Set task:
Copy everything from the start of the records down to the line that contains "pyautogui.click(x=45, y=433)", including that line, and leave the pictures out of your answer.

Given data:
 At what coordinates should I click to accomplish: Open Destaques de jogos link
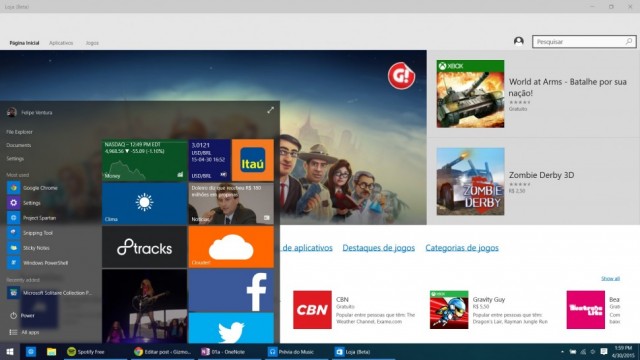click(378, 248)
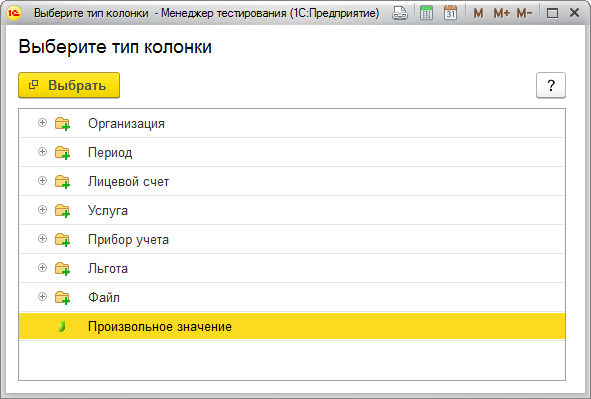Screen dimensions: 591x399
Task: Click the calculator icon in title bar
Action: (426, 13)
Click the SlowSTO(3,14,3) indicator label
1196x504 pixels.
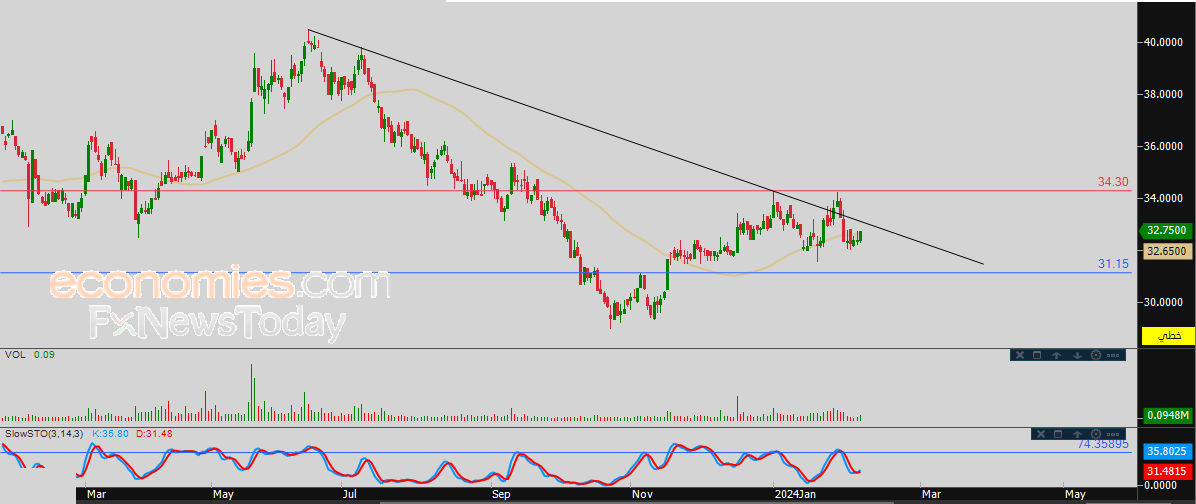pyautogui.click(x=45, y=433)
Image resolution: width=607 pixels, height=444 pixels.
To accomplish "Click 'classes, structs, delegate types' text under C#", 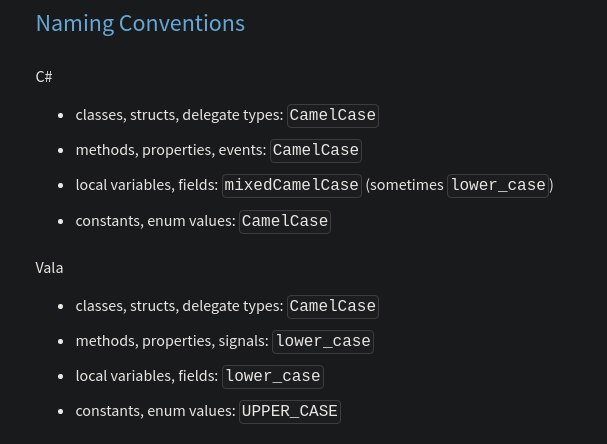I will 180,115.
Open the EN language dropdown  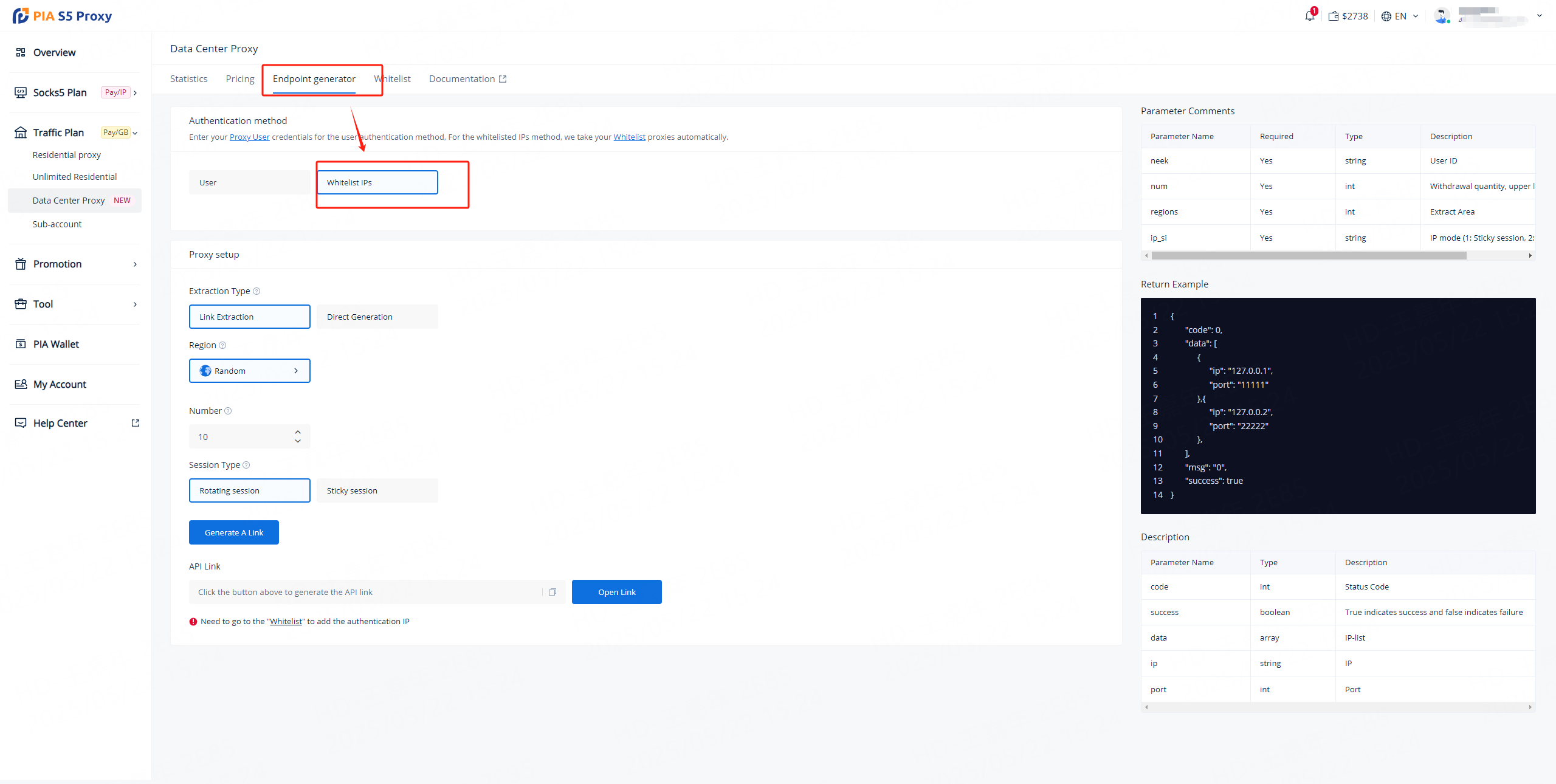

Output of the task:
 At what coordinates should I click to accomplish: Open Destaques de jogos link
click(378, 248)
Screen dimensions: 591x399
Task: Click the calculator icon in title bar
Action: (426, 13)
Click the SlowSTO(3,14,3) indicator label
1196x504 pixels.
pyautogui.click(x=45, y=433)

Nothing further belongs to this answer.